**WORK REQUEST:** Stop after the line that contains "Task: Click the color wheel icon in 属性 group"; until then, restate each line of the entries word for word from the very first.

**EXTRACTED MATERIAL:**
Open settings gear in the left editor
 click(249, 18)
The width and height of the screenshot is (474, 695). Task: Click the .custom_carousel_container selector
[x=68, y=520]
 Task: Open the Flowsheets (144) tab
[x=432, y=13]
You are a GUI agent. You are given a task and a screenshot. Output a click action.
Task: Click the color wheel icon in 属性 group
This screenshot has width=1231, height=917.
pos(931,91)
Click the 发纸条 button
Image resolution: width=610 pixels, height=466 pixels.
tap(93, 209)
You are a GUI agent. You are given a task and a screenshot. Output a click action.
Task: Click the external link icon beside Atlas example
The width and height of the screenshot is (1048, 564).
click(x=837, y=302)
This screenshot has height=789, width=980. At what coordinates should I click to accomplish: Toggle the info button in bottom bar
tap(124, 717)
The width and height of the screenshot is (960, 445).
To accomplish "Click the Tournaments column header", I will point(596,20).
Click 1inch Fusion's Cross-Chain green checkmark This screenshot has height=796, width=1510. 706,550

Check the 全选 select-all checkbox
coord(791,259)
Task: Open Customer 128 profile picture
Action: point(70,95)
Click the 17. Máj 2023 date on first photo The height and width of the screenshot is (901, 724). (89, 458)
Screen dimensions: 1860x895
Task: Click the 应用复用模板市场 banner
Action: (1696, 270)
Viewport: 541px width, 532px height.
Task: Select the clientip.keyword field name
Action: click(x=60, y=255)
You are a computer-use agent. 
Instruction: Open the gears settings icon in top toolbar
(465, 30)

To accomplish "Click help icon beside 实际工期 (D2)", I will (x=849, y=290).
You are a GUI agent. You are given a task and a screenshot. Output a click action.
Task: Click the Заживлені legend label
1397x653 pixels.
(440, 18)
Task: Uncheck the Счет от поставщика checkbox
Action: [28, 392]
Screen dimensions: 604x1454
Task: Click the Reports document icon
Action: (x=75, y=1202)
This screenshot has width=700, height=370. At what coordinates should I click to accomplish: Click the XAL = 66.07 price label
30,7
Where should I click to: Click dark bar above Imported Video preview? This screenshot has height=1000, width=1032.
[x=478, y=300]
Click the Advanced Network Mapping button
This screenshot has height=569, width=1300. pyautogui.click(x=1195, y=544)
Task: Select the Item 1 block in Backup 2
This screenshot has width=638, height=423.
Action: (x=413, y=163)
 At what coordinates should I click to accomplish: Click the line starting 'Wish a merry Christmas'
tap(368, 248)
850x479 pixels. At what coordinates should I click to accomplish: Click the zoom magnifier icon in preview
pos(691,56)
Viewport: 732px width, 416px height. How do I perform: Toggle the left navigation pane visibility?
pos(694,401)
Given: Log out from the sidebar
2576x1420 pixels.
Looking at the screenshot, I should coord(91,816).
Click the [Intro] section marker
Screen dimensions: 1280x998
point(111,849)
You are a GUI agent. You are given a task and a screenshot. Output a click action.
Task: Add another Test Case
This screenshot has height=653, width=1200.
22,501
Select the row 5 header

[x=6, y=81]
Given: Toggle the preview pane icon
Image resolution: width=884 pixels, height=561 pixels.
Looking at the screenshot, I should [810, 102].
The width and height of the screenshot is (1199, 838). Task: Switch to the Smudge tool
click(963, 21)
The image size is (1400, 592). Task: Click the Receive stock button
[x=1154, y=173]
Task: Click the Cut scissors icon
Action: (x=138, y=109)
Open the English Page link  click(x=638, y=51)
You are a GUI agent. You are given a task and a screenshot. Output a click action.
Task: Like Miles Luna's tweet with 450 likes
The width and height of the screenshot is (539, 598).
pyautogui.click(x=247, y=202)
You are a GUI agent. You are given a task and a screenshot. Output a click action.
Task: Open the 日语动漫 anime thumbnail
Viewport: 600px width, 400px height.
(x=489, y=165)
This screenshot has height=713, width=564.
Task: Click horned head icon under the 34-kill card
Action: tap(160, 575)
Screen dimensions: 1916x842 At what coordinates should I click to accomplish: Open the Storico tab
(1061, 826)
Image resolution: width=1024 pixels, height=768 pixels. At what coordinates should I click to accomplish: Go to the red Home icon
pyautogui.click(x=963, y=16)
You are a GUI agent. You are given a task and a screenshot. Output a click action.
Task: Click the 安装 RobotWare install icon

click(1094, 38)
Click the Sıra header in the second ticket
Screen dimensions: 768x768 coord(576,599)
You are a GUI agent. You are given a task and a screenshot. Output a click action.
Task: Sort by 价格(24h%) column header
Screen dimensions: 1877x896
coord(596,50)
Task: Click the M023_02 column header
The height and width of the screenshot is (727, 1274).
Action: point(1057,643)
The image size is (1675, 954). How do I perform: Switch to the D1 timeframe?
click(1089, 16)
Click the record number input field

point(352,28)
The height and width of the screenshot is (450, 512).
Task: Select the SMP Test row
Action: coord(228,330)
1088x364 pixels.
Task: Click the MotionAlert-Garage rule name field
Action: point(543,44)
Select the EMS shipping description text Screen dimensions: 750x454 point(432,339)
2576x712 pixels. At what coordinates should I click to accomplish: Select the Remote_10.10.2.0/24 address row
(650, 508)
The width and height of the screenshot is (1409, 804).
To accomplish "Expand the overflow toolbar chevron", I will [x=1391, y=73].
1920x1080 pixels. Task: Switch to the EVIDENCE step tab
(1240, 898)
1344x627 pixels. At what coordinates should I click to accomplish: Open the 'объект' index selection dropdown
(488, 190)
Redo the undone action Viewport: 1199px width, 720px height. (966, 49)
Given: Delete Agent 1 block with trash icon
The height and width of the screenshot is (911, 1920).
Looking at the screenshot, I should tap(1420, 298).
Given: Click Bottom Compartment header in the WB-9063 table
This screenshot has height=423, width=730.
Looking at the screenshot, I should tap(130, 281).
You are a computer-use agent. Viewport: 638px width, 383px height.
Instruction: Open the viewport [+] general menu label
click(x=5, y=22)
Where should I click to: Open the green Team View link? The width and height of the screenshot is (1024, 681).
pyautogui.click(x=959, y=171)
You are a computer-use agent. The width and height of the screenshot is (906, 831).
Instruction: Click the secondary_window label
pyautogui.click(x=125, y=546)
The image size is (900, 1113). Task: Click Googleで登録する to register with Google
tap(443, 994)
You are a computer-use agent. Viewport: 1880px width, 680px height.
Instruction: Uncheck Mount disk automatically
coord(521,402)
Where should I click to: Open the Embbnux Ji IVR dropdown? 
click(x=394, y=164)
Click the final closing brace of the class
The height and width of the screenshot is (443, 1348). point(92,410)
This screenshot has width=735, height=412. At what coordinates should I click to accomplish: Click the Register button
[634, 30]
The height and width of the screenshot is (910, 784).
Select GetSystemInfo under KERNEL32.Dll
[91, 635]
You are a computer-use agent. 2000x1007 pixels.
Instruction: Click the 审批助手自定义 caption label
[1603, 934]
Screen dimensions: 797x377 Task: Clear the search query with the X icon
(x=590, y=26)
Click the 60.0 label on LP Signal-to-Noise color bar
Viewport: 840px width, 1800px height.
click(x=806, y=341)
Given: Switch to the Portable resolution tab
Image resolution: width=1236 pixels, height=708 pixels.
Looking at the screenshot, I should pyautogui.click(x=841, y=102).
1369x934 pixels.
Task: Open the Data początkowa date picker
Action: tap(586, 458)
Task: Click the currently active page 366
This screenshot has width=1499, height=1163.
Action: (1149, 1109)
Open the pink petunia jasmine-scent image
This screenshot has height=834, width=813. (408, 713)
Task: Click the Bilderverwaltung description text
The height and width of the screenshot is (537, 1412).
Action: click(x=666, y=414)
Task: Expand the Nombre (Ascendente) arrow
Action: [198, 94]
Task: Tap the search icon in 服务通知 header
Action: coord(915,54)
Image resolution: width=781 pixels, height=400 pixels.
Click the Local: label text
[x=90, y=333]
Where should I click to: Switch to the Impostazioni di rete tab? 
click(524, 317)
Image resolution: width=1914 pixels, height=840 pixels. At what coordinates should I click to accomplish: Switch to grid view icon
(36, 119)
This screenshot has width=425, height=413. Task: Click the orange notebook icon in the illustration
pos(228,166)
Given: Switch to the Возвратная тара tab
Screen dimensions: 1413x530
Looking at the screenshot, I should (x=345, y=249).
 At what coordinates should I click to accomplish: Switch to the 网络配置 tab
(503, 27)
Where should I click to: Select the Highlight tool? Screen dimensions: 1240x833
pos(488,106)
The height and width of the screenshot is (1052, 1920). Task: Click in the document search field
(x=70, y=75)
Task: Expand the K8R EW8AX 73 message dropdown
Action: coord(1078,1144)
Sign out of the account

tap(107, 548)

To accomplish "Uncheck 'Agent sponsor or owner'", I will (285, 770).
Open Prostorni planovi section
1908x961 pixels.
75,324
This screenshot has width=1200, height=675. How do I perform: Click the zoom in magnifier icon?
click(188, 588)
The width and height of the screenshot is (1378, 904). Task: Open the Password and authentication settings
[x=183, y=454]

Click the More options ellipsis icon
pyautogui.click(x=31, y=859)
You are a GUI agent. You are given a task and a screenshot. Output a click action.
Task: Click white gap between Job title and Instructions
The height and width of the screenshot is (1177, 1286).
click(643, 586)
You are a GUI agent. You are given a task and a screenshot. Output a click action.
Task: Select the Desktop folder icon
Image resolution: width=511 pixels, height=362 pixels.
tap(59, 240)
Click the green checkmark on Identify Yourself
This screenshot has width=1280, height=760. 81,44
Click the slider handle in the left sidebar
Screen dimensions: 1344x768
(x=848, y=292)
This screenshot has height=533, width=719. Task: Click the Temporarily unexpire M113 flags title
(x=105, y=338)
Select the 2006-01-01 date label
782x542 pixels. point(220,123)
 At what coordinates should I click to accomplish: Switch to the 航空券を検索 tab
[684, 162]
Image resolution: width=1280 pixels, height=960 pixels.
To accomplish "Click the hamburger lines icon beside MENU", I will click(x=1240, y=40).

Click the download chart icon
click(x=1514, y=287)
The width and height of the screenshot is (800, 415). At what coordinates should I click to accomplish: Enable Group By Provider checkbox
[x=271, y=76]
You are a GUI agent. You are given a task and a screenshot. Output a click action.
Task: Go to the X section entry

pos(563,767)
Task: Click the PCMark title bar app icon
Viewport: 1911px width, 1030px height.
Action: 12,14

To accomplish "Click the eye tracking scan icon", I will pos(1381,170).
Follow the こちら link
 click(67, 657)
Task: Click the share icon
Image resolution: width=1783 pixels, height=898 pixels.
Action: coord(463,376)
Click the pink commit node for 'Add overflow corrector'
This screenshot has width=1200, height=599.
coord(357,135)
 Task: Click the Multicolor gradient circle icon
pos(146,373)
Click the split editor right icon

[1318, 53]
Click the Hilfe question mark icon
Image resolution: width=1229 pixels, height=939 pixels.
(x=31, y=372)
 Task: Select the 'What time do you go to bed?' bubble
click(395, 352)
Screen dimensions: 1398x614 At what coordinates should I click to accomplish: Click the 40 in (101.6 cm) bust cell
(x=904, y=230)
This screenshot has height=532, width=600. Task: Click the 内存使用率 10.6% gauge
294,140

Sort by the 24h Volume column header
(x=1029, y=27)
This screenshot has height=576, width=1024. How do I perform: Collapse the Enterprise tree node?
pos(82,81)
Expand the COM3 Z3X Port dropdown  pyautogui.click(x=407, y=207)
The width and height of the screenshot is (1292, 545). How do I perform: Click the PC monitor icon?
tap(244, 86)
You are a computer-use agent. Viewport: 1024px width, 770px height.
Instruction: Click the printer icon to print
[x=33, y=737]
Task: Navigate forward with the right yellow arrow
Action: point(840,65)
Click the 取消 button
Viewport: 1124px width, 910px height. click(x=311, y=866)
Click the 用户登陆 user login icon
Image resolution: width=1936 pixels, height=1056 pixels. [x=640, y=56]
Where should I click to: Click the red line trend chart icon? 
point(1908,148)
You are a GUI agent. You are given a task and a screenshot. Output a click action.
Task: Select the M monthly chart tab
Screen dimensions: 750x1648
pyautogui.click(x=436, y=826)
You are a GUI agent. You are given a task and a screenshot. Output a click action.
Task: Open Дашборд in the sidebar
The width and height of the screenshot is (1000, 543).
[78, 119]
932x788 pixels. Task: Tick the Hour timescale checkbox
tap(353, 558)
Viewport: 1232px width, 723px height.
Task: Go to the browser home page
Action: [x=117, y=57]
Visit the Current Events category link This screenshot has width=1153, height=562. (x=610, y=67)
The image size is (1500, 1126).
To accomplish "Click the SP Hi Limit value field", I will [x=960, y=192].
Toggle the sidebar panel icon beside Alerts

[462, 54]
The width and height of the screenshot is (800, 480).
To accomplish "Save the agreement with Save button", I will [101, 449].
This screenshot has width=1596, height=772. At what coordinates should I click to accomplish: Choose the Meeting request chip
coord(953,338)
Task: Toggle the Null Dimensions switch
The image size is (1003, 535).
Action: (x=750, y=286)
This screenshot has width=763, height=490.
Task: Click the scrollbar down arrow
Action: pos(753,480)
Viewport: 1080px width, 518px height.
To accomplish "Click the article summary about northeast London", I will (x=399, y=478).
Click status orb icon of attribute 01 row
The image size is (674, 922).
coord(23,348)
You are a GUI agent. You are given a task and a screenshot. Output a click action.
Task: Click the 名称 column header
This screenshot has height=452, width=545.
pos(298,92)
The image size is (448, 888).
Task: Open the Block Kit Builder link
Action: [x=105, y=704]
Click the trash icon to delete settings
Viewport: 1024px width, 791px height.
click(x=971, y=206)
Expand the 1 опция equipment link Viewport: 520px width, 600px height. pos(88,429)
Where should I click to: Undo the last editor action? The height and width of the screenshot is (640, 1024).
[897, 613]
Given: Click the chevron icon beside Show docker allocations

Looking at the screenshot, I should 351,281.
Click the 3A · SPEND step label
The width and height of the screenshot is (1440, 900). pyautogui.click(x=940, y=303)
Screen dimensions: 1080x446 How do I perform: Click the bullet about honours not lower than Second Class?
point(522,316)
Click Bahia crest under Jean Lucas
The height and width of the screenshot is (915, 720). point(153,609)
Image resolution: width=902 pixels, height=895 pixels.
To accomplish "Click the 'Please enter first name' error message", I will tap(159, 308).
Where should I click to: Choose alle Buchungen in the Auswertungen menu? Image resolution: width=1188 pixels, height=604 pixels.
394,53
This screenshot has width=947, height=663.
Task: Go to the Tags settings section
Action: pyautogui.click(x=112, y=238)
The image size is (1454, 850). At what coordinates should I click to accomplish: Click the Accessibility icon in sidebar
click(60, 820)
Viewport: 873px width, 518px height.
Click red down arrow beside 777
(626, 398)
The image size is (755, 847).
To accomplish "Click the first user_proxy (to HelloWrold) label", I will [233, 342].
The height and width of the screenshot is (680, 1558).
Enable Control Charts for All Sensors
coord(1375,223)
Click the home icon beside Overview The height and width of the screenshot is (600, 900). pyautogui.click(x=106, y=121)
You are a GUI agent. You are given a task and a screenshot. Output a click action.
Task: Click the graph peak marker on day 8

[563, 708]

**RESULT BELOW:**
Open settings gear in the left editor
 click(249, 18)
The width and height of the screenshot is (474, 695). Task: Click the .custom_carousel_container selector
[x=68, y=520]
 Task: Open the Flowsheets (144) tab
[x=432, y=13]
You are a GUI agent. You are given a task and a screenshot. Output a click action.
Task: Click the color wheel icon in 属性 group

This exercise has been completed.